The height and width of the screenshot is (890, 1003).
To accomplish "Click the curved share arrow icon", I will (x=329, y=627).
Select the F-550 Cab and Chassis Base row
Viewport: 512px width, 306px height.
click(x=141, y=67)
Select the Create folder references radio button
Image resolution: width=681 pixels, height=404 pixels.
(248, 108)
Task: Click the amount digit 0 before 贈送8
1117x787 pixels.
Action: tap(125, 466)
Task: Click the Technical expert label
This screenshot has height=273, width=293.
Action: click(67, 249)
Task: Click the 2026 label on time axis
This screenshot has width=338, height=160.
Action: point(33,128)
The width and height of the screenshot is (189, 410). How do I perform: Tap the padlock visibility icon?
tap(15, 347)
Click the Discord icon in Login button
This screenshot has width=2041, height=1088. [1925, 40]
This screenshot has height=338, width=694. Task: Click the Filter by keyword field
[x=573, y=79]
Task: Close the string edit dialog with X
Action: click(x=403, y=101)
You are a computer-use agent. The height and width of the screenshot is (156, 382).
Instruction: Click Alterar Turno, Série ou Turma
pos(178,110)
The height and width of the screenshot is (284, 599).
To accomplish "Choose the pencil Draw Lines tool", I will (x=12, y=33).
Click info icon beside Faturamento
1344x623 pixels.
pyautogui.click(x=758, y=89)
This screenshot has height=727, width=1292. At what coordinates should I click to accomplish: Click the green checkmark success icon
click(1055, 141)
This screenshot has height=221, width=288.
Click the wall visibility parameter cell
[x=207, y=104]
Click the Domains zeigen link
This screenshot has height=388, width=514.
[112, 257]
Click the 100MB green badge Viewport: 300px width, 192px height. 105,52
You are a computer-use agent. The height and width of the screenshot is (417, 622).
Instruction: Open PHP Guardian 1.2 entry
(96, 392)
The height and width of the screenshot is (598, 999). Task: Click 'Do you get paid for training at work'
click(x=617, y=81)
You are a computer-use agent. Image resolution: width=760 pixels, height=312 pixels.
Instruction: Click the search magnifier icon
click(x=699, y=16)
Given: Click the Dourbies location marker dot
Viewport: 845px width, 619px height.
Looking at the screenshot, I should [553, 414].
□ □ □ □
Task:
Repeat all of the records, letter for letter.

Task answer:
The height and width of the screenshot is (890, 1003).
To accomplish "Click the curved share arrow icon", I will (x=329, y=627).
Select the F-550 Cab and Chassis Base row
Viewport: 512px width, 306px height.
click(x=141, y=67)
Select the Create folder references radio button
Image resolution: width=681 pixels, height=404 pixels.
(248, 108)
Task: Click the amount digit 0 before 贈送8
1117x787 pixels.
Action: tap(125, 466)
Task: Click the Technical expert label
This screenshot has height=273, width=293.
Action: click(67, 249)
Task: Click the 2026 label on time axis
This screenshot has width=338, height=160.
Action: point(33,128)
The width and height of the screenshot is (189, 410). How do I perform: Tap the padlock visibility icon?
tap(15, 347)
Click the Discord icon in Login button
This screenshot has width=2041, height=1088. [1925, 40]
This screenshot has height=338, width=694. Task: Click the Filter by keyword field
[x=573, y=79]
Task: Close the string edit dialog with X
Action: click(x=403, y=101)
You are a computer-use agent. The height and width of the screenshot is (156, 382).
Instruction: Click Alterar Turno, Série ou Turma
pos(178,110)
The height and width of the screenshot is (284, 599).
To accomplish "Choose the pencil Draw Lines tool", I will (x=12, y=33).
Click info icon beside Faturamento
1344x623 pixels.
pyautogui.click(x=758, y=89)
This screenshot has height=727, width=1292. At what coordinates should I click to accomplish: Click the green checkmark success icon
click(1055, 141)
This screenshot has height=221, width=288.
Click the wall visibility parameter cell
[x=207, y=104]
Click the Domains zeigen link
This screenshot has height=388, width=514.
[112, 257]
Click the 100MB green badge Viewport: 300px width, 192px height. 105,52
You are a computer-use agent. The height and width of the screenshot is (417, 622).
Instruction: Open PHP Guardian 1.2 entry
(96, 392)
The height and width of the screenshot is (598, 999). Task: Click 'Do you get paid for training at work'
click(x=617, y=81)
You are a computer-use agent. Image resolution: width=760 pixels, height=312 pixels.
Instruction: Click the search magnifier icon
click(x=699, y=16)
Given: Click the Dourbies location marker dot
Viewport: 845px width, 619px height.
Looking at the screenshot, I should [553, 414].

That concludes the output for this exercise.